The time has come for our nation to address the insidious undercurrent of racism that flows too far and too wide. It flows in the actions of the murderer. It flows on bumper stickers, on websites, and in social media. In South Carolina, it even flows at our place of government.
And, while the removal of the flag will hold great symbolism, we must not stop there. Our state must tighten its gun laws so that more murders can be prevented. We must pass a hate crime act as a deterrent to acts of violence and terrorism.
As social workers, we must continue our fight to protect and serve the vulnerable citizens that Sen. Pinckney cared about his entire life.
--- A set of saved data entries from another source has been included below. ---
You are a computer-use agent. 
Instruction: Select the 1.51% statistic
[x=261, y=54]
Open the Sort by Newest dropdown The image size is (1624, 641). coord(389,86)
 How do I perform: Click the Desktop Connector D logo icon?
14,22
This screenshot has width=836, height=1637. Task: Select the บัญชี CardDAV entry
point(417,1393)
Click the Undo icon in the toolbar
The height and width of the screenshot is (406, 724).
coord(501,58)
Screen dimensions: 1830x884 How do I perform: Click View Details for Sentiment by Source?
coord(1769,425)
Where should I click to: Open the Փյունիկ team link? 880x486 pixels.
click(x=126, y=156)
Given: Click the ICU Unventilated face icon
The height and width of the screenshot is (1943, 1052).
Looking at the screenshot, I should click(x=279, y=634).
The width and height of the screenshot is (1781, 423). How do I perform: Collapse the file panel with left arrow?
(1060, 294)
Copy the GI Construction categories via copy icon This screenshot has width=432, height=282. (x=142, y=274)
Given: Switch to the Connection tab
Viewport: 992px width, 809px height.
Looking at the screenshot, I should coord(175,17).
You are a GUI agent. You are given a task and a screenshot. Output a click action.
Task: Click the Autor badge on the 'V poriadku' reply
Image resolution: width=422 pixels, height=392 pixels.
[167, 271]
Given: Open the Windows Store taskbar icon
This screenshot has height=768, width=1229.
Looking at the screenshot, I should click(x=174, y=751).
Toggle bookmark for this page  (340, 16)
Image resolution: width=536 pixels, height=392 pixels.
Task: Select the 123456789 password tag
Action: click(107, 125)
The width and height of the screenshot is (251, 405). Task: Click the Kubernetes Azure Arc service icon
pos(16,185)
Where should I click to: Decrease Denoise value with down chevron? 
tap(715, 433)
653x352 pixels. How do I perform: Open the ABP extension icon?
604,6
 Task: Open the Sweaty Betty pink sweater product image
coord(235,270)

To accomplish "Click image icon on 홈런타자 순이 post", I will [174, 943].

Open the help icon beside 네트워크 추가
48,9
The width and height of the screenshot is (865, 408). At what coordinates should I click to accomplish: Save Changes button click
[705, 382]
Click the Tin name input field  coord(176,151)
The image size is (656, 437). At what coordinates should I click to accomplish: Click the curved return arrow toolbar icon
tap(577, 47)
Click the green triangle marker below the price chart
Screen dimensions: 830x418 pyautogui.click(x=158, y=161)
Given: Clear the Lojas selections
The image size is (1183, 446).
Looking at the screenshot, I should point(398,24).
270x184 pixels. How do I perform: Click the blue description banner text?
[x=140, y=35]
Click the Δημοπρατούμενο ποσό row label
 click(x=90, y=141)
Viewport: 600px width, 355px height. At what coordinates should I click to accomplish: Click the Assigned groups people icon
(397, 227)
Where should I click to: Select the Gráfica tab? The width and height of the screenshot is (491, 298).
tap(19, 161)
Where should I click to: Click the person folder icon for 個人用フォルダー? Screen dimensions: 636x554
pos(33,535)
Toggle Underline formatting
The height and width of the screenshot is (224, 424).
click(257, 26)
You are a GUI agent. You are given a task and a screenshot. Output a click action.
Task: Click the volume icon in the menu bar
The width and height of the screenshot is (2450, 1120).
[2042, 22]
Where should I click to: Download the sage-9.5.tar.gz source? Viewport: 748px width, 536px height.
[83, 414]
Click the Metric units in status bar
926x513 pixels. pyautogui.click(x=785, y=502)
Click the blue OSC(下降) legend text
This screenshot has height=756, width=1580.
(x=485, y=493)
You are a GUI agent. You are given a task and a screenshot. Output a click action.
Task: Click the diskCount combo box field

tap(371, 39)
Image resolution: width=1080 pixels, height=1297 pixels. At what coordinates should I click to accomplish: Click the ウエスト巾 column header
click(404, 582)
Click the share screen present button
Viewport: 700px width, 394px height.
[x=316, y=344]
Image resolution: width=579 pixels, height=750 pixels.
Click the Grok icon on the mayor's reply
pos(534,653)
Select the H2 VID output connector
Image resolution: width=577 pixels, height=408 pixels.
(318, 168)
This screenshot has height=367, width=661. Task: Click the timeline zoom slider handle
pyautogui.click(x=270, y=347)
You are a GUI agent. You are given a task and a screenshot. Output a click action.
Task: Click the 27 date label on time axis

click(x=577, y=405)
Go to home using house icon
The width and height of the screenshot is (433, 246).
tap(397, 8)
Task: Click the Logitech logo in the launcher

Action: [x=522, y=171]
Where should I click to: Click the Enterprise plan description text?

Our chapter’s work to bring federal Affordable Care Act dollars to provide healthcare to the uninsured will continue. Our demands for improvements to the child welfare system are having an impact, but there is much work yet to be done (including expanding this advocacy to vulnerable adults).
Education and advocacy related to the prevention of bullying and ending human trafficking in South Carolina will also remain a focus of our chapter. And we remain strong and determined that the Confederate flag must come down. We are small, but we will have our voices heard.
While we are a state with a troubling history, we are also a state full of good people. We witnessed this at the vigils, prayer meetings, solidarity protests and unity gatherings held throughout South Carolina to honor the victims.
NASW-SC’s members will join with advocates and colleagues as we mourn the loss of Sen. Pinckney, Reverend Daniel Simmons, Cynthia Hurd, Susie Jackson, Ethel Lance, Rev. DePayne Middleton-Doctor, Tywanza Sanders, Rev. Sharonda Singleton, and Myra Thompson in the months to come. Maybe we will find comfort in knowing we will not let these deaths be in vain.